• [To-do list]
A - Answer these questions using the discussion about how the compiler handles regexp objects:
(i) What does the compiler currently create even when the object is not used?
(ii) Under the proposed change, what does JSOP_REGEXP need to do?
(iii) What two things does the last message say the bug's patch needs?
B - Pick up the discussion about how the compiler handles regexp objects after its last sentence and write the next reply.

• [Quoted text]
Currently the compiler creates both the object and JSRegExp even if the object is not used as the regexp would always be cloned. This extra object can be eliminated if the compiler creates and stores in JSScript just an instance of JSRegExp without this extra object. Then JSOP_REGEXP needs just to create a new object and set its private data to the stored JSRegExp. This way the object is created only when JSOP_REGEXP is executed avoiding any need in doing JSOP_REGEXP->JSOP_OBJECT optimization.
Gotcha -- seems like a good followup bug.

/be
This bug's patch needs a test, and needs to be committed. Waldo, do the es5 tests from MSFT cover this change? Do we have those integrated somehow, or will we? Or if not, where would you add the test to js/src/tests?

• [Provided material]

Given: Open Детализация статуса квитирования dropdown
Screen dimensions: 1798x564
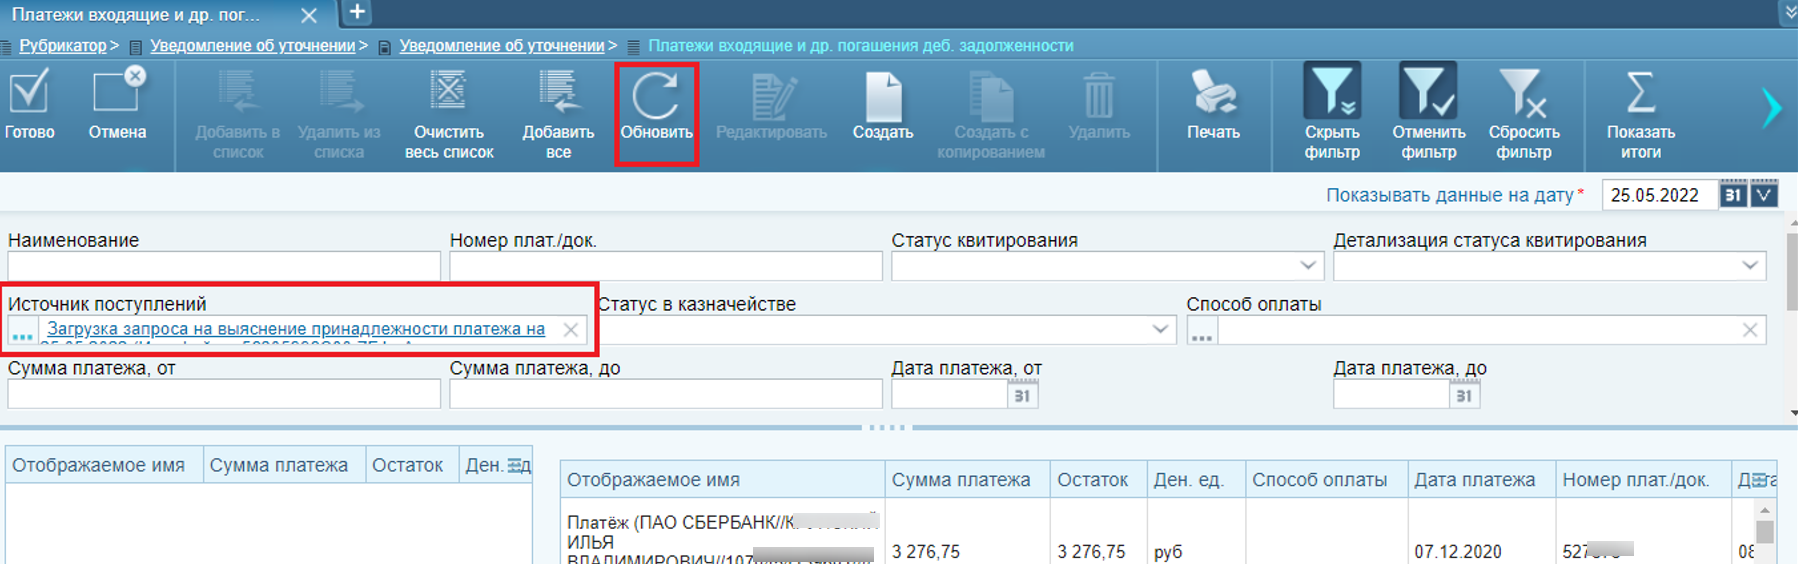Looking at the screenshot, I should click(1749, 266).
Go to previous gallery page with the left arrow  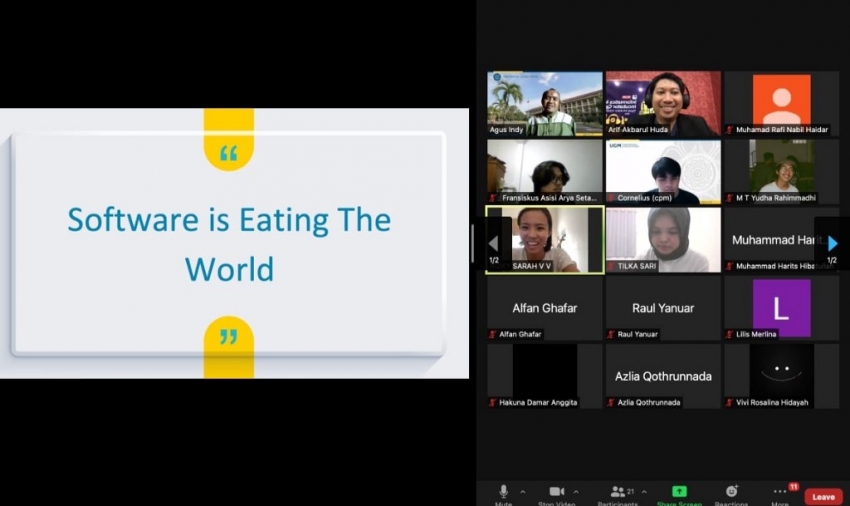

• [Answers per task]
A -
(i) Both the object and JSRegExp.
(ii) Create a new object and set its private data to the stored JSRegExp.
(iii) A test, and to be committed.

B -
/be
The MSFT es5 tests don't cover it -- or at least, assuming such tests would and should fit under 7.8.5, they don't exist.  We don't have them integrated yet; last I looked the harness was buggy -- since fixed, but I haven't checked on it recently (and, at the moment, the only harness interface only runs on Windows).  I assume we will integrate them sometime, but we haven't, they're not as comprehensive as our own tests in my estimation, and I'm wary of punting on testing until some unspecified time when we do integrate them anyway.

ecma_5/RegExp/ is as good a place as any for a new test, I guess.
http://hg.mozilla.org/tracemonkey/rev/3862a7e48e79

/be
Whiteboard: fixed-in-tracemonkey
Backed out changeset 3862a7e48e79 due to tinderbox failures on js1_5/GC/regress-324278.js.

http://hg.mozilla.org/tracemonkey/rev/ee9b5d13cbaf

The error is JIT-only and looks like this:

$ ../d-objdir/js -j -f shell.js -f js1_5/shell.js -f js1_5/GC/shell.js js1_5/GC/regress-324278.js
begin test: js1_5/GC/regress-324278.js
BUGNUMBER: 324278
STATUS: GC without recursion
STATUS: BUILT
js1_5/GC/regress-324278.js:71: TypeError: chainTop is not a function
Whiteboard: fixed-in-tracemonkey
(In reply to comment #73)
> Backed out changeset 3862a7e48e79 due to tinderbox failures on
> js1_5/GC/regress-324278.js.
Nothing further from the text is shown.